# [What is required]
Every line in the records below that holds the word "computer" is to be copied.
────────────────────
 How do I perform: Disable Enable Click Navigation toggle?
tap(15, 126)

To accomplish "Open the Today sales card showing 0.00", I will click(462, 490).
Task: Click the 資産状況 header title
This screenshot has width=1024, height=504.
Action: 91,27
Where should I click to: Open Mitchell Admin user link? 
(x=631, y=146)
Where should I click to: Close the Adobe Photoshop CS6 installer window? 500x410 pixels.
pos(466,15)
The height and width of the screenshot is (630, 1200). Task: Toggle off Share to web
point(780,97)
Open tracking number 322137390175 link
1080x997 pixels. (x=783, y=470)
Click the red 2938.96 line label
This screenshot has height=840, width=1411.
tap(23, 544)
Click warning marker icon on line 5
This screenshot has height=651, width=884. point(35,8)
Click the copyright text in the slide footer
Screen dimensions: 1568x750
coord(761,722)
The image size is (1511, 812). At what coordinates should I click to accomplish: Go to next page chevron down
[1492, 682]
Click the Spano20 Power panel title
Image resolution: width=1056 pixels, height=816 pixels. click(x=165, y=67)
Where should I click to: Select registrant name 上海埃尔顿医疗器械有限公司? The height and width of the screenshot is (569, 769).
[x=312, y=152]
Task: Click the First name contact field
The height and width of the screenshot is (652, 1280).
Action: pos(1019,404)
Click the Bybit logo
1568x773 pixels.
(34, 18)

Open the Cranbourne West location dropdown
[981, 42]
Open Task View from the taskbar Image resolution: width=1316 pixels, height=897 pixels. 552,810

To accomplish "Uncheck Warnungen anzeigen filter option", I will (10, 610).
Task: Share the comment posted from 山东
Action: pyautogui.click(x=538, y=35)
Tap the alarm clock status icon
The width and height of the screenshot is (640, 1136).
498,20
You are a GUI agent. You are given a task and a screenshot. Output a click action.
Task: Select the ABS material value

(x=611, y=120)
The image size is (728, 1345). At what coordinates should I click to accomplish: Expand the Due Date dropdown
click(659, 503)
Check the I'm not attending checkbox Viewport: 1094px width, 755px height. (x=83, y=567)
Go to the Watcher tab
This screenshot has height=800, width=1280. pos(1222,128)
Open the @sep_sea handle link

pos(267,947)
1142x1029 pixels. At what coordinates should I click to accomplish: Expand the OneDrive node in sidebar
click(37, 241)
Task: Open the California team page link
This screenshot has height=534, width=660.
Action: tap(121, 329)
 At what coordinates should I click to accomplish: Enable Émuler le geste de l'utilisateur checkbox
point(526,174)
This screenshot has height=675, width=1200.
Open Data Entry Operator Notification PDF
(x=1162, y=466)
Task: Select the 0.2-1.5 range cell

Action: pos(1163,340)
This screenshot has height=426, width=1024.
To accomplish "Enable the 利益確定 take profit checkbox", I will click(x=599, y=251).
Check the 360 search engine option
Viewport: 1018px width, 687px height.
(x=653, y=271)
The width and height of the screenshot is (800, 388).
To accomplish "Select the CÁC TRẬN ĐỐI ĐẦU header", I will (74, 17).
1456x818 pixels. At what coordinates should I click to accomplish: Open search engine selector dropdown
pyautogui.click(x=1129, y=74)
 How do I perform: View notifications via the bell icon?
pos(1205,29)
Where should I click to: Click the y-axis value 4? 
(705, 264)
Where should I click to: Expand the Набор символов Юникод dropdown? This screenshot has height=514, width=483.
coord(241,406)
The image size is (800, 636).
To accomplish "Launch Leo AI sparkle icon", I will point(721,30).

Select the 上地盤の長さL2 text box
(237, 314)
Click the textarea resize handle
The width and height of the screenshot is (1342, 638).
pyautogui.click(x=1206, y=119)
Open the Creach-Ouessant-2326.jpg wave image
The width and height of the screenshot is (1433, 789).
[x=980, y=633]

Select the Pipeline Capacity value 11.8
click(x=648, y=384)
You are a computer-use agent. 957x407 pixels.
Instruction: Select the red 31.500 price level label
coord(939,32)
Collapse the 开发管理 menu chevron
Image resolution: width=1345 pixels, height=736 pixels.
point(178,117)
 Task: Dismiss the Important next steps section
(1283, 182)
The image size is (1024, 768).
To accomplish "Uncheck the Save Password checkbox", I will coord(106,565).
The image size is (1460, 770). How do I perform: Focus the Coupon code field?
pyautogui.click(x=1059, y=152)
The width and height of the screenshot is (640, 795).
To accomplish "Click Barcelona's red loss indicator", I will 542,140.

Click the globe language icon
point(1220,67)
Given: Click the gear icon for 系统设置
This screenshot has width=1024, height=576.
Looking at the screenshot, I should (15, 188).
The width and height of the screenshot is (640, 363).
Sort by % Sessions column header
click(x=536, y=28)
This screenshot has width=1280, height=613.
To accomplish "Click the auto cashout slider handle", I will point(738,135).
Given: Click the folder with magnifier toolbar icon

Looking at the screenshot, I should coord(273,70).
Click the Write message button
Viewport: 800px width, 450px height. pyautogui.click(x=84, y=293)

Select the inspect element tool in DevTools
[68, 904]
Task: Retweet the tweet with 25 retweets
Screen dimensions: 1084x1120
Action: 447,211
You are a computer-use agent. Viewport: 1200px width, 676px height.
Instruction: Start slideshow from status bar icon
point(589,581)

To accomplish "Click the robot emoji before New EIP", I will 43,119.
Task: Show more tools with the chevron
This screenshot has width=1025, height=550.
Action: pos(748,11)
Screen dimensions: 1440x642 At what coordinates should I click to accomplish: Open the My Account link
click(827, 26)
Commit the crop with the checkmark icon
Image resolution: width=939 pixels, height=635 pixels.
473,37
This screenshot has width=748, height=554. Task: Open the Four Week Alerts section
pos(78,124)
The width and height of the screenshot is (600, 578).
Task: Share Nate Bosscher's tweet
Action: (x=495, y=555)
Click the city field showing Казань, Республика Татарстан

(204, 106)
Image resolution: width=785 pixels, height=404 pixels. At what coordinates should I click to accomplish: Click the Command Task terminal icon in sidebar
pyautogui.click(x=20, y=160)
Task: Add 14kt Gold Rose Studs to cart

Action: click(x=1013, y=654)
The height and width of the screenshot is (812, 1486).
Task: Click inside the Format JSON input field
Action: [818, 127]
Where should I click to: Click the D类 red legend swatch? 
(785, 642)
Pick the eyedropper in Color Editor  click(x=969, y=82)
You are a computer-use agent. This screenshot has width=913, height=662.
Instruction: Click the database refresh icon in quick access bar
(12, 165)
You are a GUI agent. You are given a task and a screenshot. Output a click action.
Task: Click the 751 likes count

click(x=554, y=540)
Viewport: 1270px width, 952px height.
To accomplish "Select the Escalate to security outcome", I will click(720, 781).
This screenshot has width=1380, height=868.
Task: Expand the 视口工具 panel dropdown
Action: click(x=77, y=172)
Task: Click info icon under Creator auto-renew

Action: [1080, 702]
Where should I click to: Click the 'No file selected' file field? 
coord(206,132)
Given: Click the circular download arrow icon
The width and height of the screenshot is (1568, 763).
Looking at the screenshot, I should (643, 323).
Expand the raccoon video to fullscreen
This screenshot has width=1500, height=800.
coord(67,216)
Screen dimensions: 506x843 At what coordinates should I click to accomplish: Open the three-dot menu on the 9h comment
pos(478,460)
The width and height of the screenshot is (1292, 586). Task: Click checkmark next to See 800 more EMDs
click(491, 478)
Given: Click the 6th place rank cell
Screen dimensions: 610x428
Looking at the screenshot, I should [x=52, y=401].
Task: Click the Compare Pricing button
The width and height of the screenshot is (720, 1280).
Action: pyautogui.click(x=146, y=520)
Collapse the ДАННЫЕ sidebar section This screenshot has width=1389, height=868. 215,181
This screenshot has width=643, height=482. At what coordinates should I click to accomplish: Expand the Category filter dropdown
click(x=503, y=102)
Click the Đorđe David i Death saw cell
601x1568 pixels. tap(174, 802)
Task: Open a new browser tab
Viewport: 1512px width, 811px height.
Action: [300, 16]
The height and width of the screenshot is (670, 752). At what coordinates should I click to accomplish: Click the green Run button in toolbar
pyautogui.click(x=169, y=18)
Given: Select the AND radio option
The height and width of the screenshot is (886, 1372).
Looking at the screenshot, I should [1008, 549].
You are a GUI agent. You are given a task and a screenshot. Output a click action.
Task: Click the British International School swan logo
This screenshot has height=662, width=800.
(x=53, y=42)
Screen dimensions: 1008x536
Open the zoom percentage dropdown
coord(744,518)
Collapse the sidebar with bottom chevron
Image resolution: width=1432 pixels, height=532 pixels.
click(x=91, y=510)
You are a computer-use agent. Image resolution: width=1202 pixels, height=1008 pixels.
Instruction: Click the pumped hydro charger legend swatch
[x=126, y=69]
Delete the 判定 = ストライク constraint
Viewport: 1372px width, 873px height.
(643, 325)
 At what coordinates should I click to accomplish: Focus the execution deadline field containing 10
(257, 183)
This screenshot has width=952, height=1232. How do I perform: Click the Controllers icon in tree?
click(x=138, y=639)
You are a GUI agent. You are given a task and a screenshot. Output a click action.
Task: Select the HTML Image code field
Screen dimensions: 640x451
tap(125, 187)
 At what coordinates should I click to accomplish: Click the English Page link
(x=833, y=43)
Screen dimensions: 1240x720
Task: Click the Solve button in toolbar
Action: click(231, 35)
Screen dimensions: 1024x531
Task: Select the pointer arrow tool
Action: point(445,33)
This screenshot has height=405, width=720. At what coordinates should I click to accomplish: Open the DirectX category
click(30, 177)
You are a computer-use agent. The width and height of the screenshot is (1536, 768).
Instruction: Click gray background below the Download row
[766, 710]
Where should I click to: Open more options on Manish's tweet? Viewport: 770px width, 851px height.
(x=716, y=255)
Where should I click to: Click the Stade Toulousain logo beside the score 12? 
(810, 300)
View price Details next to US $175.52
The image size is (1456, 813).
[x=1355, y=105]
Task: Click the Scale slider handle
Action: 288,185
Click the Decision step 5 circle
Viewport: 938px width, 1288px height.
────────────────────
# [Solution to this problem]
You are a computer-use agent. 957x407 pixels.
You are a computer-use agent. Viewport: 1200px width, 676px height.
You are a computer-use agent. This screenshot has width=913, height=662.
You are a computer-use agent. Image resolution: width=1202 pixels, height=1008 pixels.
You are a computer-use agent. The width and height of the screenshot is (1536, 768).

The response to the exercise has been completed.